Back at Batoga that same night, in an obscure corner of the wide cool porch of the palm-environed sanitarium, Henry Fayne and Leanor, after a long heart-to-heart talk alone, agreed to forgive and forget. Later in the evening Fayne went down to the contiguous village to assemble his meager belongings. They would be interesting souvenirs with which to decorate the walls of the rehabilitated home. I found Leanor sitting where he had left her on the porch, smiling enigmatically.
“Can I act, or not?” she asked me rather abruptly as I came up.
“Act?” I groped; “what do you mean?”
She sat there, smiling mysteriously in the white moonlight, until I at length prevailed upon her to pour into my incredulous ears how it had flashed upon her, in the crucial moment at the whirlpool, that she must convince Fayne that to destroy one who seeks death would give no satisfaction to a seeker after vengeance. She had made him see that the most effective way of wreaking his revenge would be to prevent her taking her own life and force her to live with him again as in the old days. What, indeed, could be greater punishment than that?
So once again the wily adventuress had tricked poor Henry Fayne. It had been a close thing, but her lightning wits had saved her to look forward enchantedly to the prospect of other adventures. Though she had, in fact, tired of life, she had weakened before death; yet the fortitude of skillful artifice underlying that physical fear bespoke such a resourcefulness as I had never before seen in any woman.
She had spoken more truth than she knew when she said that Henry Fayne was dead, for, mentally, he no longer existed.

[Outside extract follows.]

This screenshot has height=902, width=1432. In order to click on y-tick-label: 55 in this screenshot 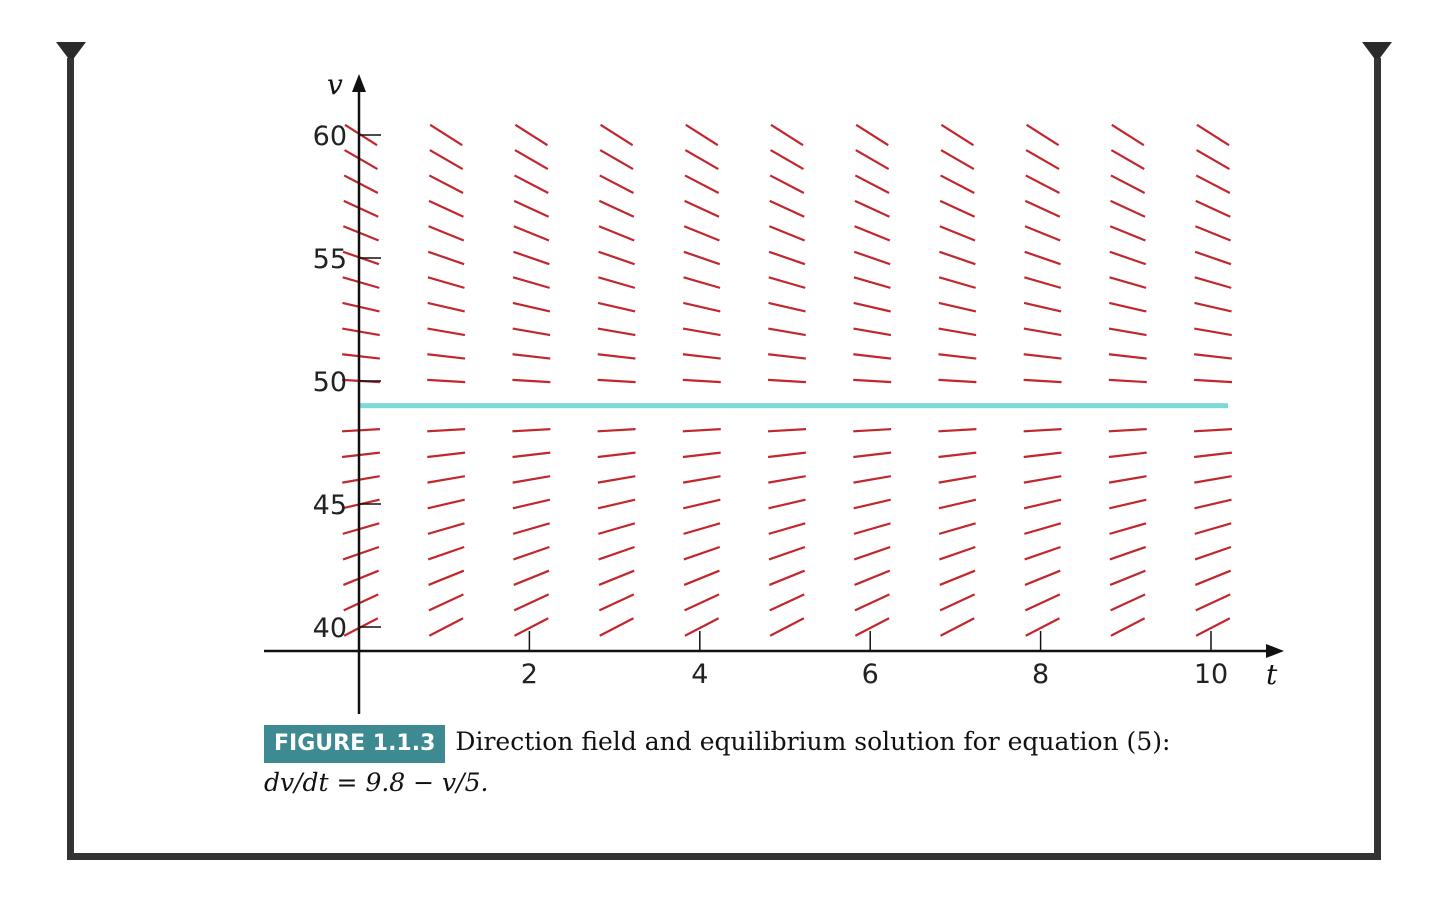, I will do `click(330, 260)`.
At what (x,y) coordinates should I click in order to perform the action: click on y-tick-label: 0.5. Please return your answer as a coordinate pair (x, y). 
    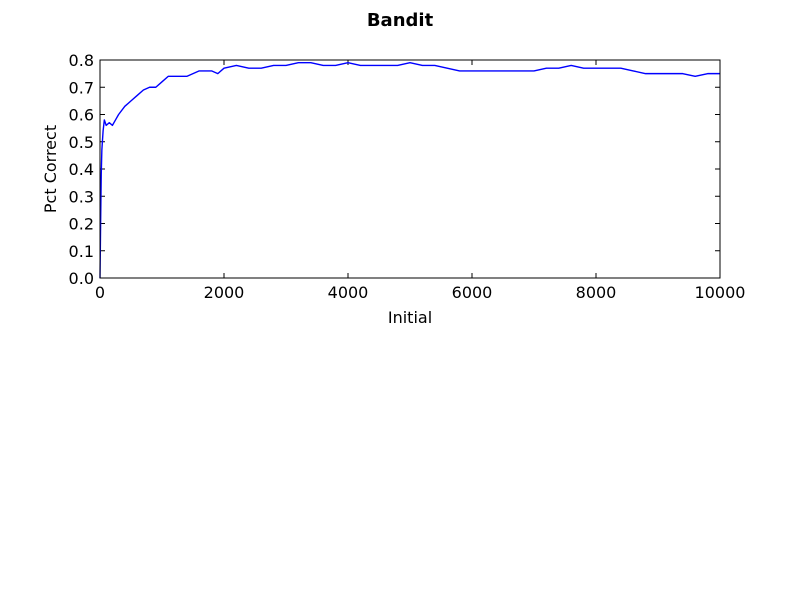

But Leanor had one more card to play. When she had outlined her campaign, I sat aghast at the frank inhumanity of her plans for the morrow. She had already made arrangements with the native officials of the nearby village. She was to appear in court and testify, and I was to be summoned to give evidence before the committing judge. Henry Fayne was to be ruthlessly chucked into the Acorn Insane Asylum!

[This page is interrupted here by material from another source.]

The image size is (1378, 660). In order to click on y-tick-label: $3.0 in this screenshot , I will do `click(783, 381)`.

After Leanor had retired to her apartment I lingered a while in the fragrant night to smoke a cigar and meditate, for I was badly upset by her pitiless resolve. As I sat reviewing the strange events of the day, the dark figure of a man, half bent and retreating rapidly among the dappled shadows of the palms, startled me unpleasantly.
At my first glimpse of the skulker, some sixth sense told me that he had been eavesdropping Leanor and me from under the elevated porch on which I sat. As soon as the flitting shadow had melted into the gloom I slipped off the porch and investigated.